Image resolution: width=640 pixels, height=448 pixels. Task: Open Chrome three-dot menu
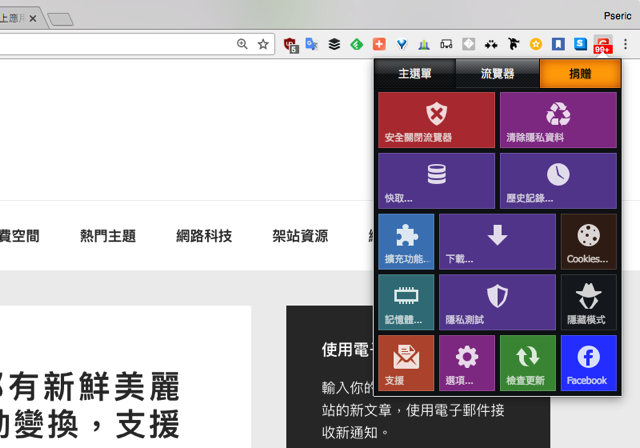point(626,44)
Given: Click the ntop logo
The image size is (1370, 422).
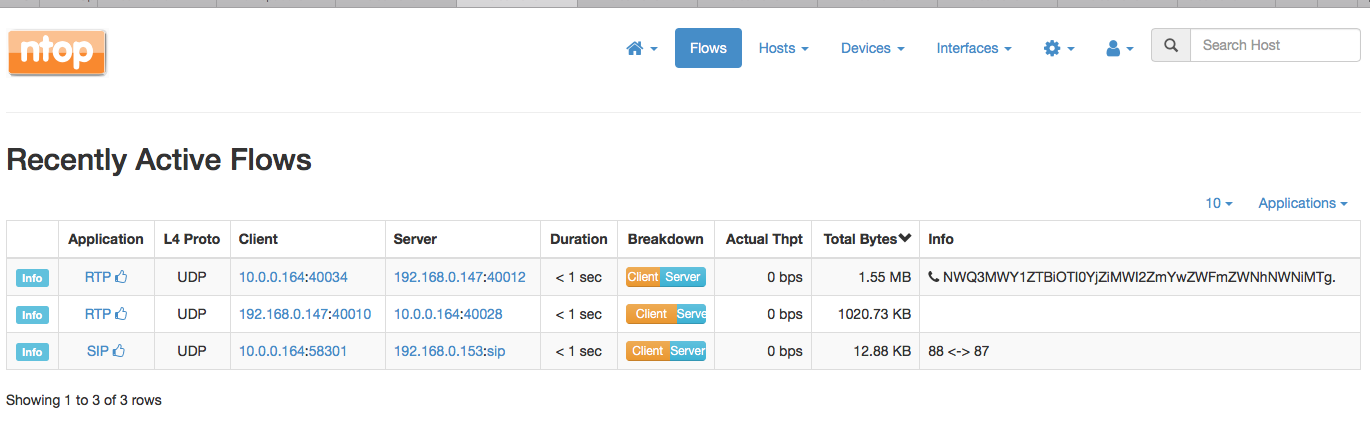Looking at the screenshot, I should point(57,53).
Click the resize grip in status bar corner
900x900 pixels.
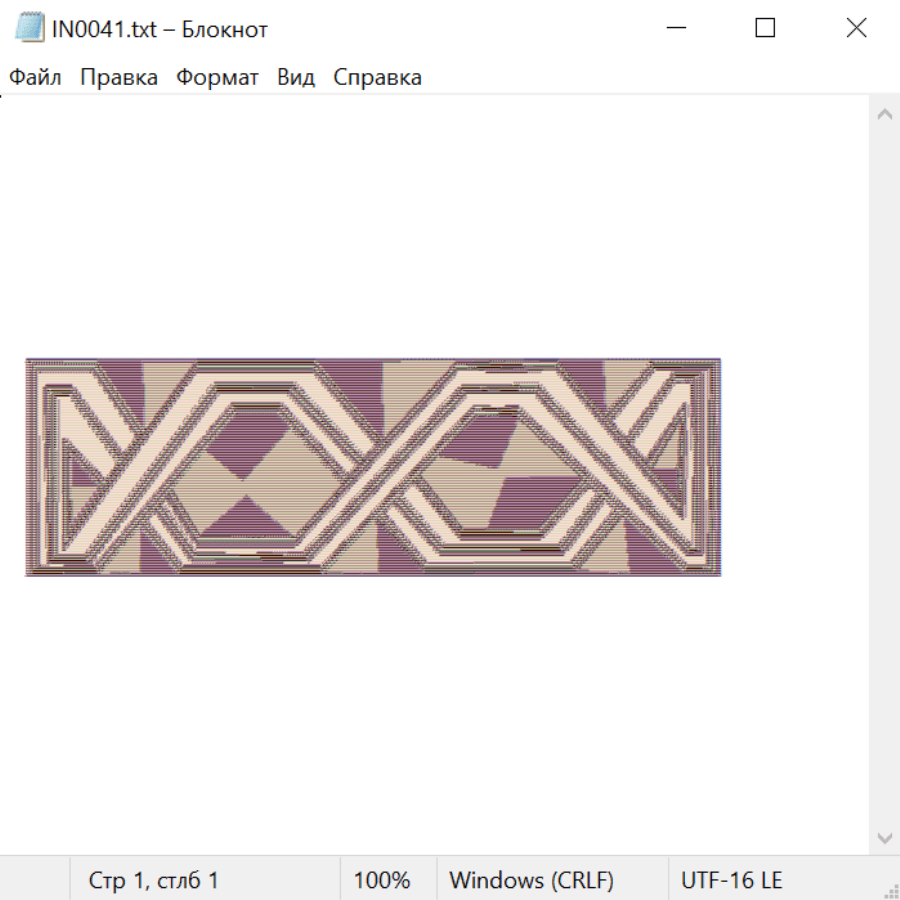pyautogui.click(x=891, y=891)
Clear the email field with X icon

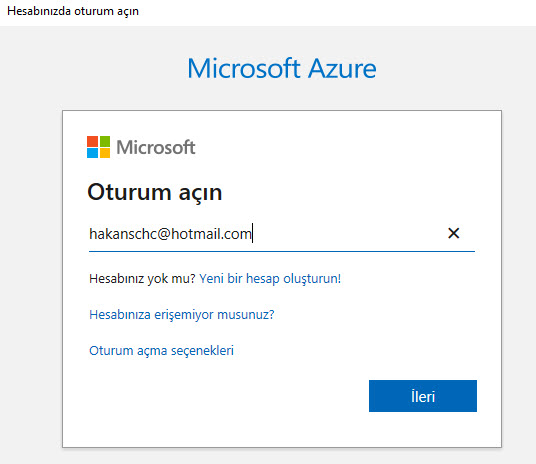[x=453, y=233]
○ ○ ○ ○ ○ ○ ○
Copy every entry exactly; drop the pictures.

Image resolution: width=640 pixels, height=448 pixels. Task: Open Chrome three-dot menu
point(626,44)
Given: Click the ntop logo
The image size is (1370, 422).
Looking at the screenshot, I should point(57,53).
Click the resize grip in status bar corner
900x900 pixels.
pyautogui.click(x=891, y=891)
Clear the email field with X icon

[x=453, y=233]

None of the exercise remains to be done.